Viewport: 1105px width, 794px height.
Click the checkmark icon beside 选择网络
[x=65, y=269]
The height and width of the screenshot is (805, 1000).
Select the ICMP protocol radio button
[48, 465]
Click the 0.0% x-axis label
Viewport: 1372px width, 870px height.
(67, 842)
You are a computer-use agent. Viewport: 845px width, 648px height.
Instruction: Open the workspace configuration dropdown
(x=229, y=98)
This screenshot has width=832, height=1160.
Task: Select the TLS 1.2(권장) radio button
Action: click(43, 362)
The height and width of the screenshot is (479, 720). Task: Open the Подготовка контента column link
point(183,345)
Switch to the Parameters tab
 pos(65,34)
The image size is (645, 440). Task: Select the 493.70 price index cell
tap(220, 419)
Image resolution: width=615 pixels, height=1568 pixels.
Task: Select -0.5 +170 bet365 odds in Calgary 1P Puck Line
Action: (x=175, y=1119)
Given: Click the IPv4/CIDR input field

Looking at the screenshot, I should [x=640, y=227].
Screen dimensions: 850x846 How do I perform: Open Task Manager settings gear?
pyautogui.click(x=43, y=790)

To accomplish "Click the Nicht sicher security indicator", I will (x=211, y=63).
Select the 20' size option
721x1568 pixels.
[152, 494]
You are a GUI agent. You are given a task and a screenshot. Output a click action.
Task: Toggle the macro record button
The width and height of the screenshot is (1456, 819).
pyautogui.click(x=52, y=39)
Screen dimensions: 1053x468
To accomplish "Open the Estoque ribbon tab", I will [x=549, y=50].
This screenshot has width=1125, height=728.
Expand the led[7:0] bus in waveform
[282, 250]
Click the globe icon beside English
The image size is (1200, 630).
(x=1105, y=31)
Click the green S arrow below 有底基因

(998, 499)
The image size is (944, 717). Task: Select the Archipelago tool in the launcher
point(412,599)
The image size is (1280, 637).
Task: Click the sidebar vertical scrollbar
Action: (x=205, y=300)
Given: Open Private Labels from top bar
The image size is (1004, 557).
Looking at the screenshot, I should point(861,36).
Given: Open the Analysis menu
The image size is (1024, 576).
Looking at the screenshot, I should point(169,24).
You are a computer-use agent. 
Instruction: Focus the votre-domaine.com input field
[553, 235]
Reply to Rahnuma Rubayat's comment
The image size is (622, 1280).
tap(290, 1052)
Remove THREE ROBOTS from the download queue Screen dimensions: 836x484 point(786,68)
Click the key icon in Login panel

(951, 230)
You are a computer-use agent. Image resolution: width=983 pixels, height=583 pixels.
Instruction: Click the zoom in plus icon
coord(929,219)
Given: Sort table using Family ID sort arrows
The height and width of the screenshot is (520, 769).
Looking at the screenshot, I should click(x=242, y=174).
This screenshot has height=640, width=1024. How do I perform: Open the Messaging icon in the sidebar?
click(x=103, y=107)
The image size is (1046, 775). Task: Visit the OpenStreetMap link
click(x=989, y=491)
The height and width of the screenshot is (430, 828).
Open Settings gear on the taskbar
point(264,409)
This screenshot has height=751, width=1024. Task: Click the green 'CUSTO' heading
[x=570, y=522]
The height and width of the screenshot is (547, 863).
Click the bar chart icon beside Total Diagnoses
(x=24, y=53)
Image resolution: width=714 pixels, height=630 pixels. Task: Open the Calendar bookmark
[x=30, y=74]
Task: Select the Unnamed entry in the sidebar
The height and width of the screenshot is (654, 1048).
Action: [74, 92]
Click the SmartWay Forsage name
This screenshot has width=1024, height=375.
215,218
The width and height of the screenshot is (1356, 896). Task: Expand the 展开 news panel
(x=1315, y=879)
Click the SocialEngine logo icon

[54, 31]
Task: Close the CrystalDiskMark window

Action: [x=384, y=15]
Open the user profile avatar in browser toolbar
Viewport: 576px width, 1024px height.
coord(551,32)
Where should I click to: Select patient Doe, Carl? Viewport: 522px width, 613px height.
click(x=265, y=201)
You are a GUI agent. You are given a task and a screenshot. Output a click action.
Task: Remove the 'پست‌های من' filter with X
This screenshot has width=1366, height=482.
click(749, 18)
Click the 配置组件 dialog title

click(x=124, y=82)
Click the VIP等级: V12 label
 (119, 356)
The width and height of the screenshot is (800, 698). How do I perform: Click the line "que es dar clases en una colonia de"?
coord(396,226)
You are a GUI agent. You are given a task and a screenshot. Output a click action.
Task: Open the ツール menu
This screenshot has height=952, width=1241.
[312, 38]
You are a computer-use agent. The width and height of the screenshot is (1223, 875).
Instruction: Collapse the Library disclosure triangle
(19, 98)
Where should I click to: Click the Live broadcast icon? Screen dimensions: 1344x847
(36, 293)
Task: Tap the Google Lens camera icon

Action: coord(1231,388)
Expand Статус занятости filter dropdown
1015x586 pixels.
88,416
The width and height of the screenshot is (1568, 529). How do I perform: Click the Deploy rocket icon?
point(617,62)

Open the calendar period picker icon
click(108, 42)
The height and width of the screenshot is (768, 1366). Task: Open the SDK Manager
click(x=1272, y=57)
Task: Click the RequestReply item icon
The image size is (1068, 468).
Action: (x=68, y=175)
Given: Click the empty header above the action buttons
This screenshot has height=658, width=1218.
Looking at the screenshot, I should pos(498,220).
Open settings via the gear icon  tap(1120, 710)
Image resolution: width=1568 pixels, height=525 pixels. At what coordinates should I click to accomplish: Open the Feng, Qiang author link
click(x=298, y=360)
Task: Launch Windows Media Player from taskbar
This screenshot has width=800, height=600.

### WORK ITEM
Look through the records and copy down every line that holds "computer".

### SOLUTION TO THIS PROBLEM
You are a computer-use agent. Viewport: 845px width, 648px height.
You are a computer-use agent. 
You are a computer-use agent. Image resolution: width=983 pixels, height=583 pixels.
You are a computer-use agent. The width and height of the screenshot is (1223, 875).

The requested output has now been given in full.